Le titre de cette réflexion peut paraître iconoclaste (car le modèle néolibéral anglo-saxon ne conduit qu’à des inégalités sociales), mais je voudrais partager un sentiment qui m’habite depuis que j’ai lu le dernier ouvrage d’Emmanuel Todd. Dans cet opus, et de manière accessoire, l’auteur associe le recul du monde occidental à deux phénomènes majeurs : d’une part, la mondialisation s’est assimilée, pour les pays non occidentaux, à une nouvelle forme de colonisation, et d’autre part, l’Occident s’est « financiarisé », c’est-à-dire qu’il a trouvé sa prospérité dans un enrichissement financier déconnecté de l’apport du travail.
Je pense que ces deux observations sont justes. Nos taux de croissance, et surtout la valeur des actifs financiers, sont de plus en plus dissociés de la croissance réelle de l’économie. Nous avons importé les produits qui coûtaient trop cher à fabriquer localement, bénéficiant ainsi des écarts salariaux entre les anciens pays en développement (devenus désormais développés) et l’Occident traditionnel. L’Europe a faiblement innové, comme une puissance rentière qui ne comprend pas l’horloge du monde.
Cela a évidemment contribué à notre désindustrialisation, bien que, sans cette dernière, de nombreux pays d’Europe de l’Est et d’Asie n’auraient pas pu prospérer. Nous avons troqué notre bien-être social contre un travail sous-payé ailleurs. Et cela conduit à des tee-shirts à 2,99 € dans les Carrefours. En parallèle, nous avons voulu dépolluer nos économies en transférant, de manière horizontale, le poids écologique vers les pays dont nous importons les biens.
Aujourd’hui, l’Europe est vassalisée par deux puissances-continent qui s’affrontent dans une lutte féroce pour la domination mondiale : les États-Unis et la Chine.

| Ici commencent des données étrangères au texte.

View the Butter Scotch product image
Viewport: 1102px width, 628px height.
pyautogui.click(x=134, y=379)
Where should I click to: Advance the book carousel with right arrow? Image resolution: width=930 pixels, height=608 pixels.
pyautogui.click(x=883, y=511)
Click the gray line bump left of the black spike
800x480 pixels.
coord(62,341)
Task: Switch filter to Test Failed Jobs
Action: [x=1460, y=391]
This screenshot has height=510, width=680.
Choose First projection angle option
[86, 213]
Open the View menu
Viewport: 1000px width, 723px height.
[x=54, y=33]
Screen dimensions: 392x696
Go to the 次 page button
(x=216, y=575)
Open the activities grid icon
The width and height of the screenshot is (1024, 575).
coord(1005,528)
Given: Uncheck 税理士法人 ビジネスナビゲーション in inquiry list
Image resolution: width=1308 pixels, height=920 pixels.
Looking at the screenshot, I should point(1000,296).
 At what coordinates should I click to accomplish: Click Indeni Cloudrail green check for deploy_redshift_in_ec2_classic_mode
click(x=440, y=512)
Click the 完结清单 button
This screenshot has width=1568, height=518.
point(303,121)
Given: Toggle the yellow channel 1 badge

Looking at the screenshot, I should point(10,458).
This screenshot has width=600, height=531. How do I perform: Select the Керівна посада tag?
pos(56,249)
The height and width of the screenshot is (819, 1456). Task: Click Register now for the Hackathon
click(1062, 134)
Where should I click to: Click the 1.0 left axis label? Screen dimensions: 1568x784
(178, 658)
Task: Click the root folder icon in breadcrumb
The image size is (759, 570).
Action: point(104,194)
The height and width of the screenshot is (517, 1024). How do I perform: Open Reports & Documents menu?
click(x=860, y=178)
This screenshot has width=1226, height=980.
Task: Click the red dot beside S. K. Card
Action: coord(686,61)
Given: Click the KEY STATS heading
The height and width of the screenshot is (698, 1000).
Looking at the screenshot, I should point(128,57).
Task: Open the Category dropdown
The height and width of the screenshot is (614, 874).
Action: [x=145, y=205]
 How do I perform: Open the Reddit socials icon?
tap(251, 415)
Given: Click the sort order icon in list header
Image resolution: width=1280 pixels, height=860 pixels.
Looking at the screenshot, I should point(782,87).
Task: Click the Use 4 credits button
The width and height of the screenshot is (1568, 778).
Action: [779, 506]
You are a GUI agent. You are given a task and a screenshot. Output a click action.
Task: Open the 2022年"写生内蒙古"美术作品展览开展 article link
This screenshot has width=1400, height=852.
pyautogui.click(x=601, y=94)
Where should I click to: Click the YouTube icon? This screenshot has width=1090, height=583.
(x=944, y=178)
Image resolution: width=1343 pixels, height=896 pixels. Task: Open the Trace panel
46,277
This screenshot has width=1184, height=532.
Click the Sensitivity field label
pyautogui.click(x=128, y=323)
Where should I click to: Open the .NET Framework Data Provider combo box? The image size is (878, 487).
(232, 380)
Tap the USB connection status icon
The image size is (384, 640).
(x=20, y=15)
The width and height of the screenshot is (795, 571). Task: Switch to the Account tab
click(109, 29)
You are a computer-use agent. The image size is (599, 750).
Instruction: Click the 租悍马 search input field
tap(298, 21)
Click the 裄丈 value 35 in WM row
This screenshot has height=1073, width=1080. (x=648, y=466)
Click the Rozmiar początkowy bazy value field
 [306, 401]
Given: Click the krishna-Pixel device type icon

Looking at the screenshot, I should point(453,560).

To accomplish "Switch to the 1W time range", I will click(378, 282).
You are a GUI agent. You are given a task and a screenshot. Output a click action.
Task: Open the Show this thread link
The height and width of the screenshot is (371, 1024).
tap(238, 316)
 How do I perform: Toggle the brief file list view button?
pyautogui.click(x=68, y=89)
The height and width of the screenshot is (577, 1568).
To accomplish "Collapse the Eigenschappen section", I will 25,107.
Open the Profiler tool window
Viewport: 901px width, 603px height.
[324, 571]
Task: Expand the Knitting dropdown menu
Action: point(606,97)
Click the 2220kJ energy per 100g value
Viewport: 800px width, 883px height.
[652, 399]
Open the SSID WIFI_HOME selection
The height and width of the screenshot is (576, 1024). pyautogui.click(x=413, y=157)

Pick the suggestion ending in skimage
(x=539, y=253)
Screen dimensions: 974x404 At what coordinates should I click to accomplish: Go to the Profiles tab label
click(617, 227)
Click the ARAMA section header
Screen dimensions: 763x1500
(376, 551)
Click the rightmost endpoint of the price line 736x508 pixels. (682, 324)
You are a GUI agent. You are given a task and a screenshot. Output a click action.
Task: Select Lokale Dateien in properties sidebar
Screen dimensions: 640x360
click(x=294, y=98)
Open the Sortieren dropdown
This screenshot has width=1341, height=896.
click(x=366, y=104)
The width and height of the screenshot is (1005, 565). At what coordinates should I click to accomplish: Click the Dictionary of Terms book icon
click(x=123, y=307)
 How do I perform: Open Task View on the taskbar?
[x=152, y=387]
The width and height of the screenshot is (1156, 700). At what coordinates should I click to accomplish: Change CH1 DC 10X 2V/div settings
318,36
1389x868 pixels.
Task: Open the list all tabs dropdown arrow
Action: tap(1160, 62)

Ce que propose Trump est intéressant : il cherche à réindustrialiser les États-Unis, au détriment des pays dont ils importent les biens. Cela s’appelle du protectionnisme. Bien que la majorité des économistes s’accordent à dire qu’il entraîne, à moyen terme, une moindre croissance globale, ce modèle peut néanmoins contribuer à rétablir les « termes de l’échange ».
Les États-Unis tentent ainsi de se protéger d’une mondialisation qu’ils ont eux-mêmes promue, mais dont ils se perçoivent, à tort ou à raison, comme les victimes.
C’est un message très important qui devrait nous inciter à réfléchir au modèle européen qui semble aujourd’hui illisible, même à nos propres yeux.
Pendant ces 40 dernières années, nous avons été les passagers clandestins, et non les rameurs, d’un bateau industriel que nous avons laissé voguer à la dérive. Et je crois que notre enrichissement est indu.